_YOUR GOAL_
Edit the part of the mulberry cuttings thread below from "You will ten" to "What's a hose?", replacing "silk farm" with "worm farm".

Also, I do have an established healthy black mulberry tree, currently with new leaves but still prior to its main flush of growth. how would I go, taking and trying to strike cuttings from it now? On the coast here our summer temps are mostly 19 to 24c degrees, with the odd hotter day.

Michaelangelica
21-12-2008, 01:41 PM
It should be fine to take cuttings now

I would be inclined to put several 10-20 in a big pot (6-8") of commercial cutting mix. (Cost $5-10)that way you are less likely to get fungal problems.
you can try giving them soak in a1/4 of an asprin overnight.
The ABC gardening people also often recommend using a little honey on the end of the cutting.
Always use a "dibbler" when planting the cuttings, you will get a much better strike rate.
Water every day or cover with a plastic bag if you can't.
You will ten need to pot them up in Spring and grow them on for a while.

Are you starting a silk farm?
I read the other day that silk made the first fishing lines

Watering with a hose. What's a hose?
O I remember we used to use those in the olden days before it stopped raining
(I hate you) :)

Taswegian
22-12-2008, 03:57 PM
This is great information above (I've contacted Michaelangelica directly), but I still need to know what is turning the new leaves on my cuttings yellow. ?? I'm presuming excess water until told otherwise. I am not into silkworms and after a failure last year, am trying to get "1" cutting to strike as I have a good source tree and heaps of room to plonk in 1000s of cuttings if need be.

ho-hum
02-01-2009, 10:45 PM
Taswegian,

Mulberry leaves do turn yellow when they are about to drop off. I have seen this with cutting that the leaves have been left on. Remove all adult leaves and leave a few sprouts on near the buds. I appreciate your climate there and seasonality. Now having taken a large number of successful mulberry cuttings/plants over a long time. The only ones I lose, are the ones that rot. DRAINAGE IS PARAMOUNT.

_EXCERPTED DATA_

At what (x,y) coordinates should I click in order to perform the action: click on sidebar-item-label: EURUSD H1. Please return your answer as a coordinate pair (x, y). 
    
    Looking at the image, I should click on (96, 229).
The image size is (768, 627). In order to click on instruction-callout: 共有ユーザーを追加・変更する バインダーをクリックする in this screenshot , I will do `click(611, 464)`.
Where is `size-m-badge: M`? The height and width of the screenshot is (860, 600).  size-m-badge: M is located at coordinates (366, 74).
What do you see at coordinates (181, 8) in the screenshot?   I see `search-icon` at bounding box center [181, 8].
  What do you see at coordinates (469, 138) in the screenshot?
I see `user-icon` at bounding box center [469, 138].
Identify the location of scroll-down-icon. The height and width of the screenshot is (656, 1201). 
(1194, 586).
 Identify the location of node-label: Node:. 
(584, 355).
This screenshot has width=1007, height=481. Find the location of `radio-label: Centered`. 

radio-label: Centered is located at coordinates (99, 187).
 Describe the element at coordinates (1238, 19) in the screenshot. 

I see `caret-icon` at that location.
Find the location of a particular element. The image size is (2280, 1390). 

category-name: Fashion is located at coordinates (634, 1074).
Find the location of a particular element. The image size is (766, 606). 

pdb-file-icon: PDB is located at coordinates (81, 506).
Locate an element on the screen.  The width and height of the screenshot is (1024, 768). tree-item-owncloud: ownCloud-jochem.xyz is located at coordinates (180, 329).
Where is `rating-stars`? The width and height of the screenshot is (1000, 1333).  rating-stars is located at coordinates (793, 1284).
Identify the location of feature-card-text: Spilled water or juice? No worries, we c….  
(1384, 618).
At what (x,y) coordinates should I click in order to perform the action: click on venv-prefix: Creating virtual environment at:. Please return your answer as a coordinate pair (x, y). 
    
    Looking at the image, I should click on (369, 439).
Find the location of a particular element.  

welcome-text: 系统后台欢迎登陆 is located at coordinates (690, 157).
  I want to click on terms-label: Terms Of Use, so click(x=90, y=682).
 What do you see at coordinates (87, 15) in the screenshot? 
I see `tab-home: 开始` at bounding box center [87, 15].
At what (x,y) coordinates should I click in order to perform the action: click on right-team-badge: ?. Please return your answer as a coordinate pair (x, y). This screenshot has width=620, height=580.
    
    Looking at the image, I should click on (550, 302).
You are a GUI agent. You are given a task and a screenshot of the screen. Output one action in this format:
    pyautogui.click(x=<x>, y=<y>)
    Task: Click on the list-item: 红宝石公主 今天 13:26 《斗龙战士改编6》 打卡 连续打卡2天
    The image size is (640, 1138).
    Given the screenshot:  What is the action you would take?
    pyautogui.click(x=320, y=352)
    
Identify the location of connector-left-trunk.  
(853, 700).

_ANSWER AREA_
You will ten need to pot them up in Spring and grow them on for a while.

Are you starting a worm farm?
I read the other day that silk made the first fishing lines

Watering with a hose. What's a hose?